Weekly Photo Challenge: Summer Lovin’

 

Chardonnays from all over the world...

Chardonnays from all over the world…

One of the highlights of summer so far was attending the International Cool Climate Chardonnay Celebration (i4c) in Niagara.

Spending a weekend eating and drinking right in the vineyards of the region was the perfect way to love and appreciate summer!

This is what I FaceBooked right afterwards: “What a wonderful wine-soaked weekend in the Niagara region at the Cool Climate Chardonnay event! Can’t thank the organizers, winemakers, wineries, volunteers and all those involved enough for all their effort.
A new Chardonnay monster has been created.”
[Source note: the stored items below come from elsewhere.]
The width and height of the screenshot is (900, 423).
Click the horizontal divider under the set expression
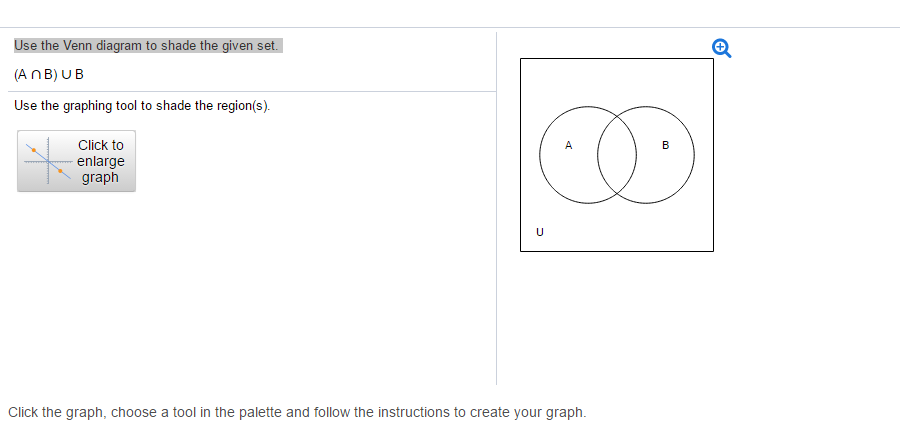pos(250,92)
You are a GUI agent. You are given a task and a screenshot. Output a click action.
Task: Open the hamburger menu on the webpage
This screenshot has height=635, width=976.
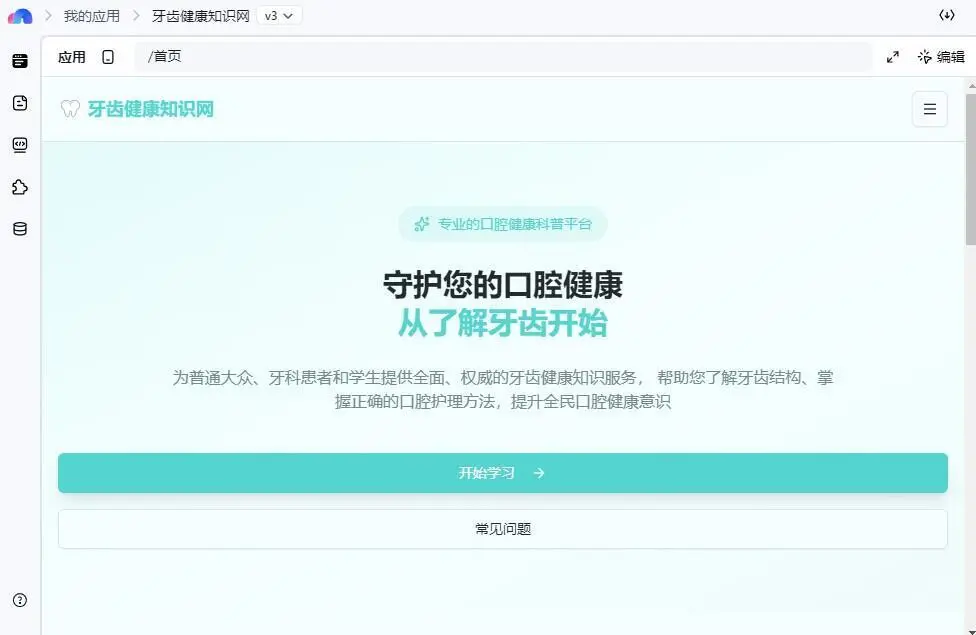point(929,109)
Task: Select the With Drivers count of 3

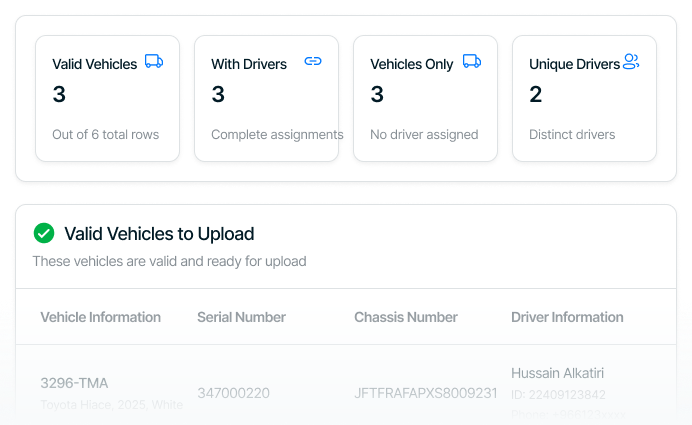Action: tap(218, 95)
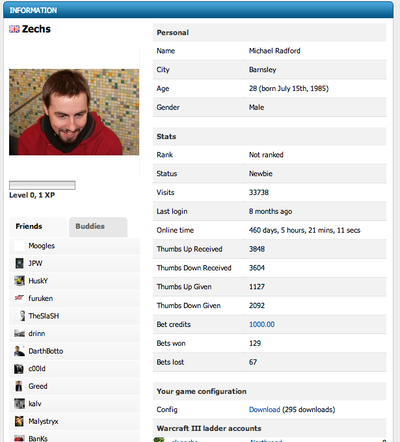Click the UK flag icon beside Zechs

coord(14,29)
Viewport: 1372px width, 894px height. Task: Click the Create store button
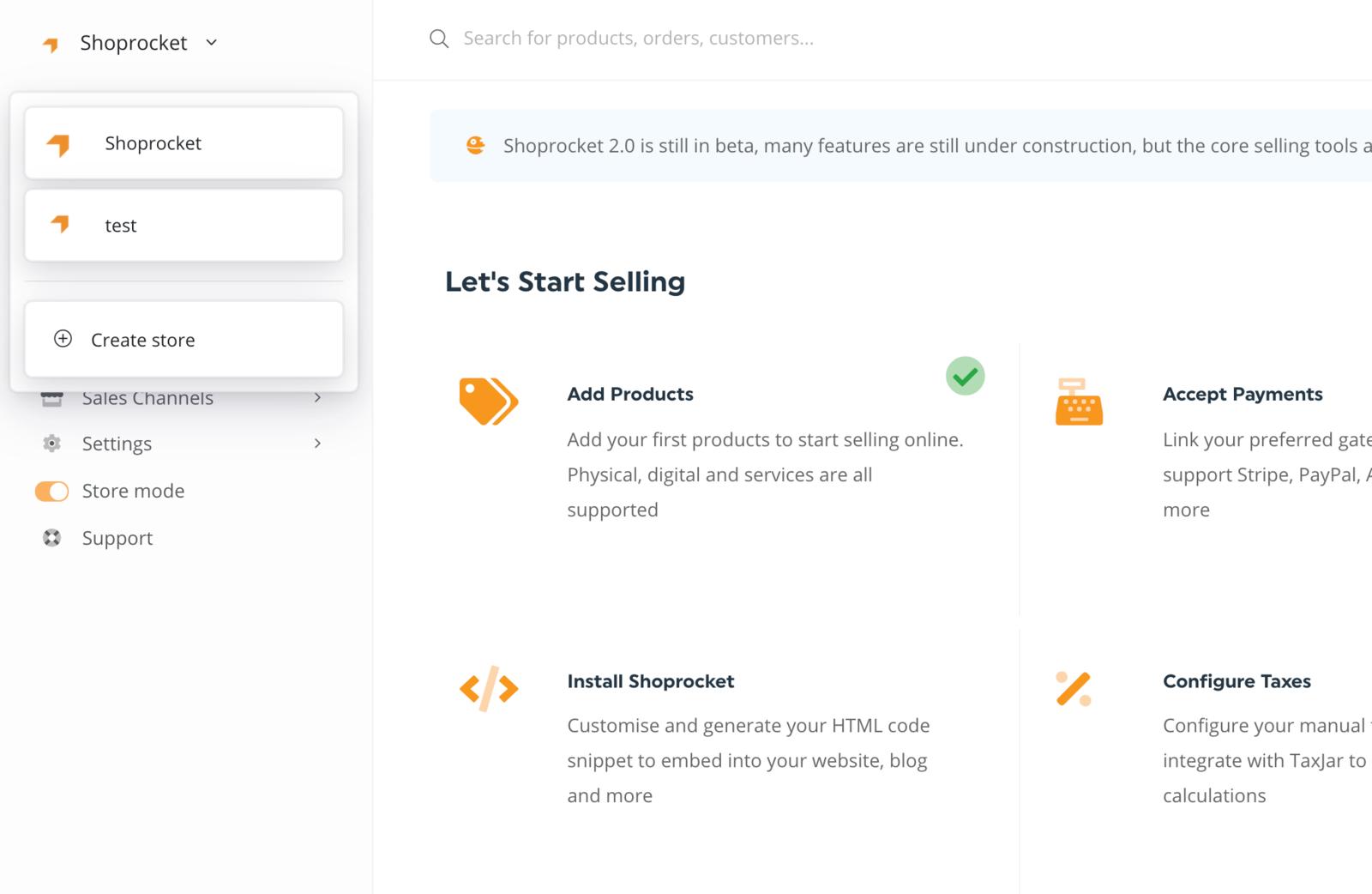point(184,340)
For those whose only experience of chardonnay is that cloying, overly oaky stuff, chardonnay made in cool climates is a revelation! I think I sampled chardonnays from most countries represented and my mind and palate were opened.

At the dinner for 800 under a massive tent on Saturday night we sat with the winemakers, who proudly poured their wines for us and shared fascinating details about how they were made.

Not only did I become a fan of cool climate chardonnay, but I also discovered how well oysters and champagne go together.

The celebration takes place every year. You can’t beat it as a fabulous summer experience for wine lovers.

See more pics here.

Thanks to the International Cool Climate Chardonnay Celebration for featuring this blog post!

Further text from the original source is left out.